QUOTED PASSAGE:
Fireside is a Swedish, Grammis Award-winning rock band that formed in the Swedish hardcore scene in the early 1990s. After finding moderate success as a post-grunge/alternative metal band, yet tiring of playing half-filled venues, Fireside adopted an emo/pop punk sound in 1998. In 2000, with the release of Elite, the band took a more experimental approach to rock, but 2003's All You Had saw the band shift toward garage rock. After a lengthy hiatus Fireside returned to playing live in 2016 and consequently a new album named Bin Juice was released in 2022. However, only singer/guitarist Kristofer Åström and guitarist/producer Pelle Gunnerfeldt appear on the record, joined by bassist and occasional vocalist Kate Breineder and several drummers. 
 
The 1996 American Recordings reissue of their album Do Not Tailgate (originally released in 1995 by Startrec Management) featured cover art by Daniel Clowes. The record store sales counter in the 2000 film High Fidelity displayed a Fireside sticker.

Members 
 Current members
 Kristofer Åström – vocals, guitars
 Pelle Gunnerfeldt – guitars
 Kate Breineder – bass, backing vocals

 Former members
 Fredrik Granberg – drums, percussion
 Frans Johansson – bass, guitars
 Per Nordmark – drums, percussion, vibraphone

Discography

Albums 
 Fantastic Four (1994, MNW/A West Side Fabrication) (14 tracks)

GIVEN INFORMATION:
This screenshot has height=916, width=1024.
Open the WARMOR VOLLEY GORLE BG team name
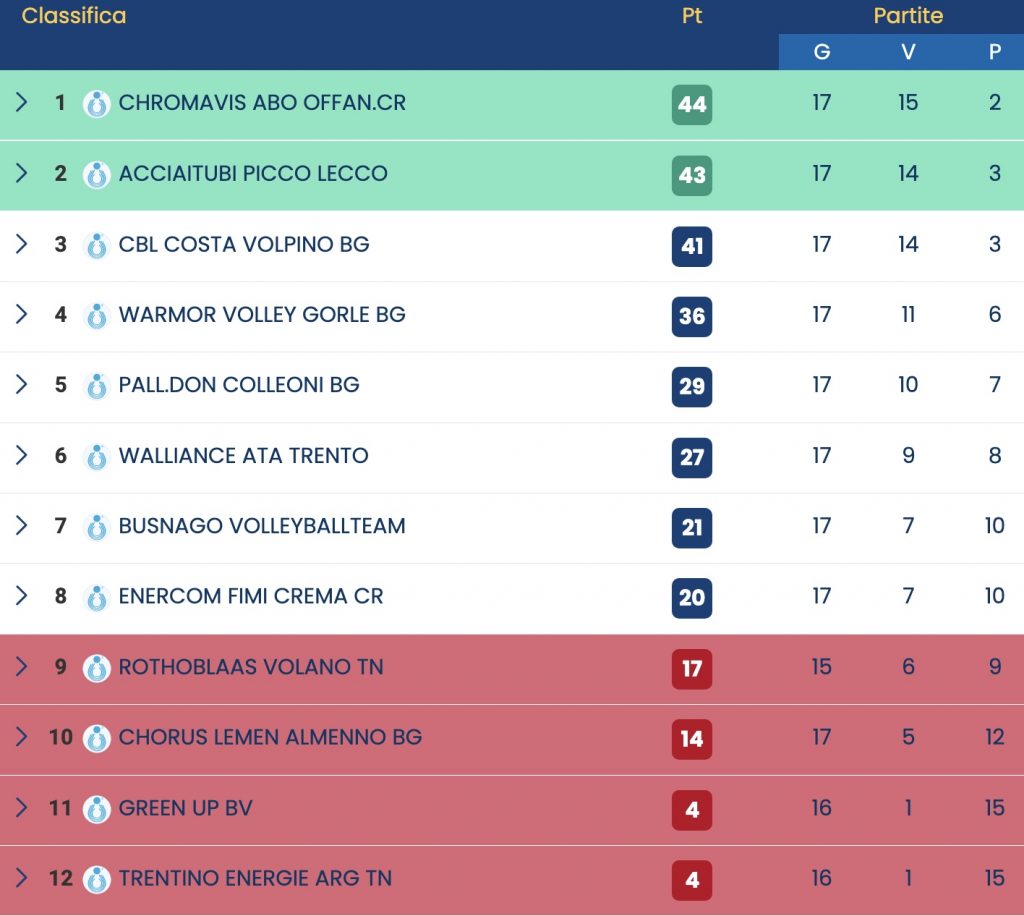(x=262, y=315)
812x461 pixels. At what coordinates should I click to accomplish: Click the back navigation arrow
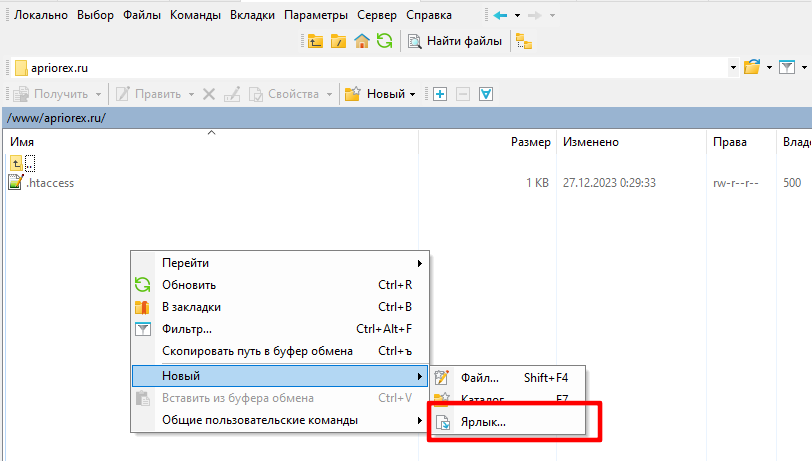pos(501,15)
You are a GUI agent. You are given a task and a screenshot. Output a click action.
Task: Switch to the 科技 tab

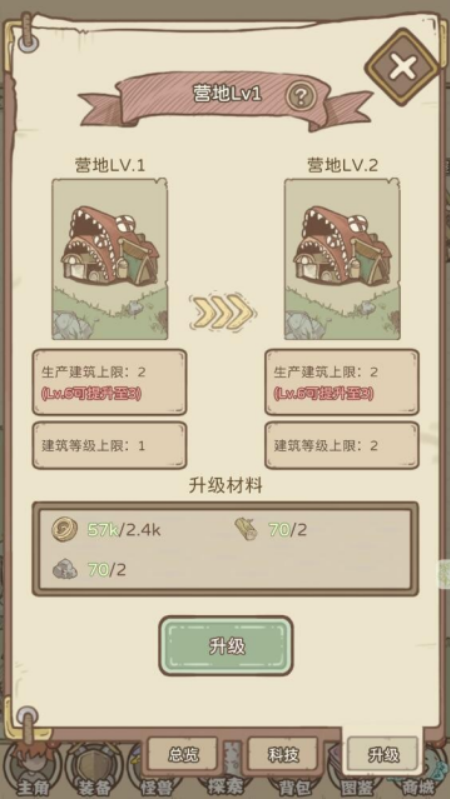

THE TASKS:
**1)** Extract the passage of the Fireside text from "Former members" up to and including "Fabrication) (14 tracks)".
**2)** Write what comes next in the Fireside text, starting right after its last line.
The data has no connection to the text about the band Fireside.

ANSWERS FOR THE EXERCISE:
**1)**
Former members
 Fredrik Granberg – drums, percussion
 Frans Johansson – bass, guitars
 Per Nordmark – drums, percussion, vibraphone

Discography

Albums 
 Fantastic Four (1994, MNW/A West Side Fabrication) (14 tracks)

**2)**
 Do Not Tailgate (1995, Startrec) No. 40 SWE (EU 11 tracks / US 13 tracks / JAP 14 tracks)
 Uomini D'onore (1998, Startracks) No. 10 SWE (US 11 tracks (CD & DVD Audio) / JAP 14 tracks)
 Elite (2000, Startracks) No. 40 SWE (9 tracks)
 Get Shot (2003, Startracks/V2) No. 18 SWE (10 tracks)
 Bin Juice (2022, Startracks) (8 tracks)

Compilations/reissues 
 Hello Kids (1997) EU 30 tracks / US 21 tracks (B-sides, covers and out-takes)
 Fantastic Four (1999) 10 tracks (Remixed & remastered tracks from 1994 album, different cover art)

Singles/EPs 
 Softboy EP (1993)
 Jupiter EP (1994)
 Kilotin EP (1995)
 "Left Rustle" (1996) No. 42 SWE
 "Interlace" (1996)
 Sweatbead EP (1997) No. 42 SWE
 "Let Rasputin Do It" (1997)
 "Thing On A Spring" (2000)
 "All You Had" (2003)
 "Follow Follow" (2003)
 "Throw It Away" (2003)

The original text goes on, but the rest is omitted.